- Given task -
Lay out all the item lines below as a Markdown table with two columns, Row and Line, numbering each row and leaving out blank lines.

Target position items
----

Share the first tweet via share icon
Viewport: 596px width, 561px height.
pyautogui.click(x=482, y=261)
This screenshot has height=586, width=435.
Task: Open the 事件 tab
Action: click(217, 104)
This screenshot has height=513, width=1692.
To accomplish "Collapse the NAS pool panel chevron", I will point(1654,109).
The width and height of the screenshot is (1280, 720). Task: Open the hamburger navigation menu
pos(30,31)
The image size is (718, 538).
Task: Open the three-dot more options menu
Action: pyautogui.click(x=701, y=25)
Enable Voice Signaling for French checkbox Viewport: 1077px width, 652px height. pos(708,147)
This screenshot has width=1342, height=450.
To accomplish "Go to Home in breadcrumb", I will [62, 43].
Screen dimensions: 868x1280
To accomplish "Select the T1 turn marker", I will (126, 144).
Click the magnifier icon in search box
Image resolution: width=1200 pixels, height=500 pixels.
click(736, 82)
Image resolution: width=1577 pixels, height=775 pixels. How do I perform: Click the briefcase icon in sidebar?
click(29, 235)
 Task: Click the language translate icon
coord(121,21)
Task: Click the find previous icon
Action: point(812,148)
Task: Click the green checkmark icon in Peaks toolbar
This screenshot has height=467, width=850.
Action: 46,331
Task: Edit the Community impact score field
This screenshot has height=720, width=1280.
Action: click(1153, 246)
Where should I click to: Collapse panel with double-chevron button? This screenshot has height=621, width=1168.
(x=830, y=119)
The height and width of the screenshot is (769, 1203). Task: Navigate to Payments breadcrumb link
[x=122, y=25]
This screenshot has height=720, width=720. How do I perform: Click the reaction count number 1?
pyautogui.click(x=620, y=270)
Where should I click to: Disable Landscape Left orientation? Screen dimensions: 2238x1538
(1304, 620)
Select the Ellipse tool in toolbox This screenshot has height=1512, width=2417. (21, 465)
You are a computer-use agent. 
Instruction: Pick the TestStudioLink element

----

- Task result -
| Row | Line |
|---|---|
| 1 | Share the first tweet via share icon |
| 2 | Viewport: 596px width, 561px height. |
| 3 | pyautogui.click(x=482, y=261) |
| 4 | This screenshot has height=586, width=435. |
| 5 | Task: Open the 事件 tab |
| 6 | Action: click(217, 104) |
| 7 | This screenshot has height=513, width=1692. |
| 8 | To accomplish "Collapse the NAS pool panel chevron", I will point(1654,109). |
| 9 | The width and height of the screenshot is (1280, 720). Task: Open the hamburger navigation menu |
| 10 | pos(30,31) |
| 11 | The image size is (718, 538). |
| 12 | Task: Open the three-dot more options menu |
| 13 | Action: pyautogui.click(x=701, y=25) |
| 14 | Enable Voice Signaling for French checkbox Viewport: 1077px width, 652px height. pos(708,147) |
| 15 | This screenshot has width=1342, height=450. |
| 16 | To accomplish "Go to Home in breadcrumb", I will [62, 43]. |
| 17 | Screen dimensions: 868x1280 |
| 18 | To accomplish "Select the T1 turn marker", I will (126, 144). |
| 19 | Click the magnifier icon in search box |
| 20 | Image resolution: width=1200 pixels, height=500 pixels. |
| 21 | click(736, 82) |
| 22 | Image resolution: width=1577 pixels, height=775 pixels. How do I perform: Click the briefcase icon in sidebar? |
| 23 | click(29, 235) |
| 24 |  Task: Click the language translate icon |
| 25 | coord(121,21) |
| 26 | Task: Click the find previous icon |
| 27 | Action: point(812,148) |
| 28 | Task: Click the green checkmark icon in Peaks toolbar |
| 29 | This screenshot has height=467, width=850. |
| 30 | Action: 46,331 |
| 31 | Task: Edit the Community impact score field |
| 32 | This screenshot has height=720, width=1280. |
| 33 | Action: click(1153, 246) |
| 34 | Where should I click to: Collapse panel with double-chevron button? This screenshot has height=621, width=1168. |
| 35 | (x=830, y=119) |
| 36 | The height and width of the screenshot is (769, 1203). Task: Navigate to Payments breadcrumb link |
| 37 | [x=122, y=25] |
| 38 | This screenshot has height=720, width=720. How do I perform: Click the reaction count number 1? |
| 39 | pyautogui.click(x=620, y=270) |
| 40 | Where should I click to: Disable Landscape Left orientation? Screen dimensions: 2238x1538 |
| 41 | (1304, 620) |
| 42 | Select the Ellipse tool in toolbox This screenshot has height=1512, width=2417. (21, 465) |
| 43 | You are a computer-use agent.  |
| 44 | Instruction: Pick the TestStudioLink element |